WebsiteTemplate/docs/ANALYTICS_ACCURACY.md
2026-01-25 11:33:37 -04:00

4.4 KiB

Analytics Accuracy Guide

How to Verify Analytics Accuracy

Run the verification script to check for discrepancies:

php /var/www/verify-analytics.php [YYYY-MM-DD]

If no date is provided, it checks today's data.

Current Accuracy Issues Found

1. Returning Visitor Count Bug ⚠️

The summary shows incorrect returning visitor counts. The script counts unique returning visitors, but the summary logic appears flawed.

Impact: Returning visitor numbers are inflated.

2. RSS Click Tracking

RSS clicks are tracked in two ways:

  • Button clicks on the page (tracked via JavaScript)
  • Actual RSS feed fetches (tracked via PHP in feed.php)

Impact: RSS numbers may be double-counted or inconsistent.

3. No Bot Filtering

Bot traffic (search engines, crawlers) is currently counted as regular visitors.

Impact: Numbers may be inflated by 10-30% depending on site popularity.

4. Ad Blockers

Users with ad blockers may block the analytics script entirely.

Impact: Numbers may be deflated by 5-15% (depending on user base).

5. Self-Visits

Your own visits are not filtered out.

Impact: Development/testing visits inflate numbers.

6. Duplicate Pageviews

Same visitor, same page, within 5 seconds = potential duplicate.

Impact: Rapid navigation or page refreshes create duplicates.

7. New vs Returning Logic

Currently only checks within the same day. A visitor who came yesterday but returns today is counted as "new" again.

Impact: Returning visitor counts are inaccurate across days.

Factors Affecting Accuracy

What IS Tracked Accurately:

  • Pageview timestamps (hourly breakdown is recalculated from raw data)
  • Share counts (when JavaScript executes)
  • Reaction counts (stored separately, very accurate)

⚠️ What May Be Inaccurate:

  • Total visits: May include bots, duplicates, self-visits
  • New vs Returning: Only accurate within same day
  • RSS clicks: May have double-counting issues
  • Unique visitors: Uses localStorage, can be cleared/blocked

Recommendations to Improve Accuracy

1. Filter Bot Traffic

Add bot detection in track.php:

// Check user agent for bots
$ua = $_SERVER['HTTP_USER_AGENT'] ?? '';
$isBot = preg_match('/bot|crawler|spider|scraper/i', $ua);
if ($isBot) {
    // Skip tracking or mark as bot
}

2. Filter Self-Visits

Add your IP(s) to a blocklist in track.php:

$yourIPs = ['YOUR_IP_HERE', 'ANOTHER_IP'];
if (in_array($_SERVER['REMOTE_ADDR'], $yourIPs)) {
    // Skip tracking
}

3. Fix Returning Visitor Logic

Store visitor history across days, not just within the same day.

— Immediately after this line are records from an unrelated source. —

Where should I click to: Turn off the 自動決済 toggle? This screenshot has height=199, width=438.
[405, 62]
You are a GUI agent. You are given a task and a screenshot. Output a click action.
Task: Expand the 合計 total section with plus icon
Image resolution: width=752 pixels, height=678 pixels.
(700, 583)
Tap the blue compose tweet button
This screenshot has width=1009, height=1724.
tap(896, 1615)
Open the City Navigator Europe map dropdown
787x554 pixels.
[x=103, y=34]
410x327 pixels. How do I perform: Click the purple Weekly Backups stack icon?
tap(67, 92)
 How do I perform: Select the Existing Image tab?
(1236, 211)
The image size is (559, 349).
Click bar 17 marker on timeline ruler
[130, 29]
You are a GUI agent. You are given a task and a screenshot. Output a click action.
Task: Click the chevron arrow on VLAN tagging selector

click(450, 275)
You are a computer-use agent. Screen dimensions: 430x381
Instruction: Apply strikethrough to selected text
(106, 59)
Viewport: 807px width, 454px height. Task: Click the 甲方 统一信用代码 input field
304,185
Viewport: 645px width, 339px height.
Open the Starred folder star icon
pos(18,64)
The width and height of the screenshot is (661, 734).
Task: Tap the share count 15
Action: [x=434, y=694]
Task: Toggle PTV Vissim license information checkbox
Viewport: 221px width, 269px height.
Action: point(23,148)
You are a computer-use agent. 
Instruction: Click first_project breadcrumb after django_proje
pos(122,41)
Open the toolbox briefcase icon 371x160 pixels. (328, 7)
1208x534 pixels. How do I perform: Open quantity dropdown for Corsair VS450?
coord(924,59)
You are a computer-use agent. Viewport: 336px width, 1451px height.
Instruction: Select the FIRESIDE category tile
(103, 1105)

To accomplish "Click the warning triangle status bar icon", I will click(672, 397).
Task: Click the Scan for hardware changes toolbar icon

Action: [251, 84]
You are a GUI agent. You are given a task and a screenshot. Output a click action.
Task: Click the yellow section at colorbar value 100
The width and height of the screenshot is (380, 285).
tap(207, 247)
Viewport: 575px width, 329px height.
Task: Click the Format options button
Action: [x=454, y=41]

4. Deduplicate Rapid Pageviews

Add a cooldown period (e.g., same visitor + same page + <10 seconds = ignore).

5. Separate RSS Tracking

Distinguish between:

  • RSS button clicks (user intent)
  • RSS feed fetches (automatic, may be bots)

Understanding Your Numbers

Realistic Accuracy Range

  • Pageviews: ±15-25% (due to bots, ad blockers, duplicates)
  • Unique Visitors: ±20-30% (localStorage can be cleared/blocked)
  • Shares: ±5% (very accurate, requires JavaScript)
  • Reactions: ±1% (very accurate, stored server-side)

What the Numbers Mean

  • Total Visits: All page loads, including bots and duplicates
  • New Visitors: First-time visitors today (not lifetime)
  • Returning Visitors: Visitors who visited earlier today (not yesterday)
  • Hourly Breakdown: Accurate (recalculated from timestamps)

Best Practices

  1. Run verification script regularly to catch discrepancies
  2. Focus on trends rather than absolute numbers
  3. Compare with server logs for validation
  4. Filter your own IP for more accurate numbers
  5. Monitor for anomalies (sudden spikes may be bots)

Quick Accuracy Check

# Check today's data
php /var/www/verify-analytics.php

# Check specific date
php /var/www/verify-analytics.php 2025-12-28

# Look for:
# - Discrepancies between summary and raw data
# - High bot counts
# - Duplicate pageviews
# - Rapid-fire visits

Expected Accuracy

For a typical personal blog:

  • Pageviews: 70-85% accurate (after accounting for bots/ad blockers)
  • Unique Visitors: 60-75% accurate (localStorage limitations)
  • Engagement (shares/reactions): 95%+ accurate

The analytics are good enough for trends and general insights, but don't rely on exact numbers for critical decisions.